Dataset excerpts |
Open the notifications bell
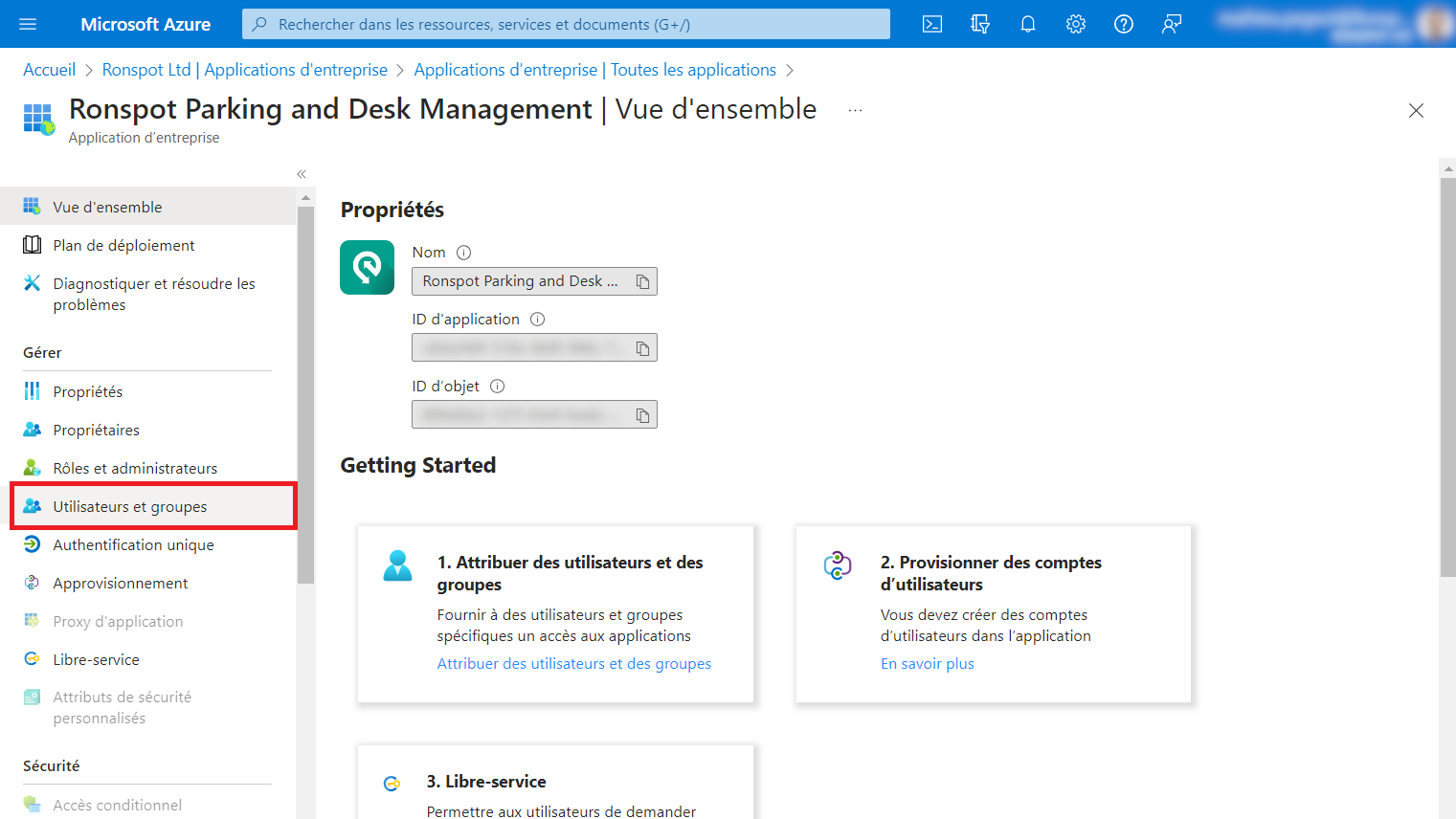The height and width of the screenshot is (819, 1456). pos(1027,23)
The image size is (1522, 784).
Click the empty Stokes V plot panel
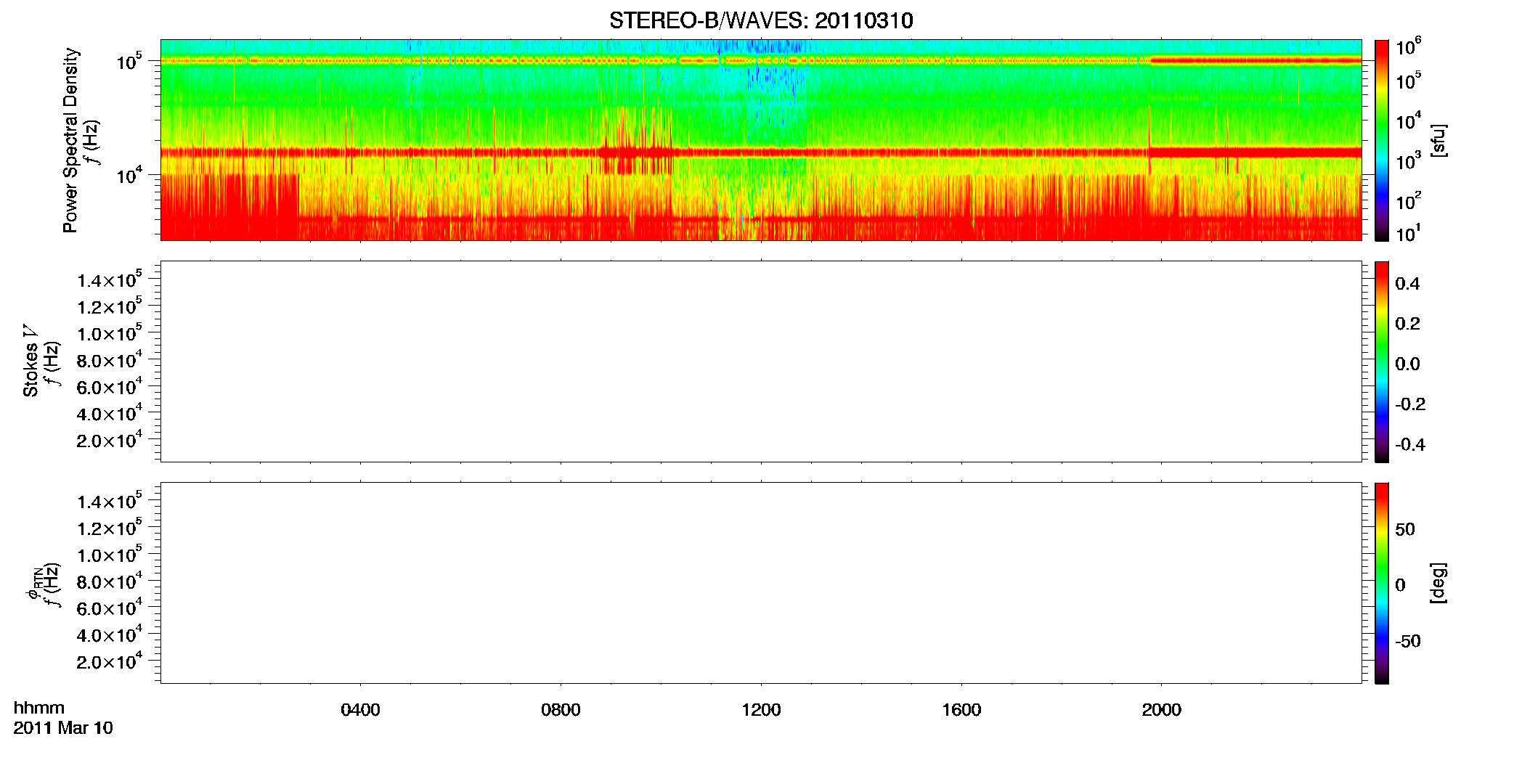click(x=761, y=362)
* * *
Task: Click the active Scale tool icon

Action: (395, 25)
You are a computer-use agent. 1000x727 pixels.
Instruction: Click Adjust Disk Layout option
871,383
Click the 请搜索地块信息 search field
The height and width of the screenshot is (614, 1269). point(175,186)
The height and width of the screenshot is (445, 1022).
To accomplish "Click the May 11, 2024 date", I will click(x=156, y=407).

Work to be completed |
Transcribe the lines above between the line holding "You are a computer-use" and the line holding "The height and width of the screenshot is (445, 1022).", inclusive, exactly as they stand and with nothing added.

Task output |
You are a computer-use agent. 1000x727 pixels.
Instruction: Click Adjust Disk Layout option
871,383
Click the 请搜索地块信息 search field
The height and width of the screenshot is (614, 1269). point(175,186)
The height and width of the screenshot is (445, 1022).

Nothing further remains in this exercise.